New array measures vibrations across skin may help engineers design tactile displays
CAMBRIDGE, Mass - In the near future, a buzz in your belt or a pulse from your jacket may give you instructions on how to navigate your surroundings.
Think of it as tactile Morse code: vibrations from a wearable, GPS-linked device that tell you to turn right or left, or stop, depending on the pattern of pulses you feel. Such a device could free drivers from having to look at maps, and could also serve as a tactile guide for the visually and hearing impaired.
Lynette Jones, a senior research scientist in MIT's Department of Mechanical Engineering, designs wearable tactile displays. Through her work, she's observed that the skin is a sensitive — though largely untapped — medium for communication.
"If you compare the skin to the retina, you have about the same number of sensory receptors, you just have them over almost two square meters of space, unlike the eye where it's all concentrated in an extremely small area," Jones says. "The skin is generally as useful as a very acute area. It's just that you need to disperse the information that you're presenting."
Knowing just how to disperse tactile information across the skin is tricky. For instance, people may be much more sensitive to stimuli on areas like the hand, as opposed to the forearm, and may respond best to certain patterns of vibrations. Such information on skin responsiveness could help designers determine the best configuration of motors in a display, given where on the skin a device would be worn.
Now Jones has built an array that precisely tracks a motor's vibrations through skin in three dimensions. The array consists of eight miniature accelerometers and a single pancake motor — a type of vibrating motor used in cellphones. She used the array to measure motor vibrations in three locations: the palm of the hand, the forearm and the thigh. From her studies with eight healthy participants, Jones found that a motor's mechanical vibrations through skin drop off quickly in all three locations, within 8 millimeters from where the vibrations originated.
Jones also gauged participants' perception of vibrations, fitting them with a 3-by-3 array of pancake motors in these three locations on the body. While skin generally stopped vibrating 8 millimeters from the source, most people continued to perceive the vibrations as far away as 24 millimeters.

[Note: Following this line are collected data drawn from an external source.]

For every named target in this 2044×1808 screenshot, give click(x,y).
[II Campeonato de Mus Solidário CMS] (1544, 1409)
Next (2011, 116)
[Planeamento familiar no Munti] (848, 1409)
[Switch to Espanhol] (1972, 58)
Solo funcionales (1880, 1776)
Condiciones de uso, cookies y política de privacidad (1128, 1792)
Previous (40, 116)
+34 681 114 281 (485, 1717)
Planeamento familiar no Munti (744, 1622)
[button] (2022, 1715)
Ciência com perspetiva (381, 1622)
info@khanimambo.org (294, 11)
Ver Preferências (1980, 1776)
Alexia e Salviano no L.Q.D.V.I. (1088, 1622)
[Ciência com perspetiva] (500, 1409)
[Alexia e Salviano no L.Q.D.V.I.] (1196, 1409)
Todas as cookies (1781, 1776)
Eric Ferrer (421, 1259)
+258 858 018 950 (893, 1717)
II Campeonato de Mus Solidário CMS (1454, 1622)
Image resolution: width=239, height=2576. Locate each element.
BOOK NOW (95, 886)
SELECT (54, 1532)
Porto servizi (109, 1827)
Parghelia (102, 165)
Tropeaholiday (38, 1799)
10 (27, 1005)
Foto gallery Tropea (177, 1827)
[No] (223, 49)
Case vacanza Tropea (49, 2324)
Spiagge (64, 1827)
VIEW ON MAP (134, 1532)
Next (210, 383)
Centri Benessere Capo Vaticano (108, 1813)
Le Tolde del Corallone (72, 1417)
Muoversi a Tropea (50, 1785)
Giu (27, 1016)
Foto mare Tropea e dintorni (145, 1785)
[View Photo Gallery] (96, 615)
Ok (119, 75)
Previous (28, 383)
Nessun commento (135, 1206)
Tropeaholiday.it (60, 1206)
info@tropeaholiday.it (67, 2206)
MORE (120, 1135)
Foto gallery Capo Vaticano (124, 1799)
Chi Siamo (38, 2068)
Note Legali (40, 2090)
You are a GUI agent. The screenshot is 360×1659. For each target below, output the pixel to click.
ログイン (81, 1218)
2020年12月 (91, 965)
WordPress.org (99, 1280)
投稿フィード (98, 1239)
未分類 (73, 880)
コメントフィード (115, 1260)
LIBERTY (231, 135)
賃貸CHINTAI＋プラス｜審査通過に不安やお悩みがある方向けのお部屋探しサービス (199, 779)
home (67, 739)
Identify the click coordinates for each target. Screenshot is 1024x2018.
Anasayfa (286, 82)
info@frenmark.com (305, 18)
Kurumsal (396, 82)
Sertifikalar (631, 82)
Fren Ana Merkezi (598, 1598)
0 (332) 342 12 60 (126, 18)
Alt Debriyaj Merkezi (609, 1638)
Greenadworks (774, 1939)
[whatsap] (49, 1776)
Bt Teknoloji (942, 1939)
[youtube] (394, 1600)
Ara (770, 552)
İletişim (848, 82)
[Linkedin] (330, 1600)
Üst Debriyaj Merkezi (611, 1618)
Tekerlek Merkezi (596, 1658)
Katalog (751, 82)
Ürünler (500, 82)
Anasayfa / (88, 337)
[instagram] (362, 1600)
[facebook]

When participants were asked to identify specific locations of motors within the array, they were much more sensitive on the palm than on the forearm or thigh. But in all three locations, people were better at picking out vibrations in the four corners of the array, versus the inner motors, leading Jones to posit that perhaps people use the edges of their limbs to localize vibrations and other stimuli.
"For a lot of sensory modalities, you have to work out what it is people can process, as one of the dictates for how you design," says Jones, whose results will appear in the journal IEEE Transactions on Haptics. "There's no point in making things much more compact, which may be a desirable feature from an engineering point of view, but from a human-use point of view, doesn't make a difference."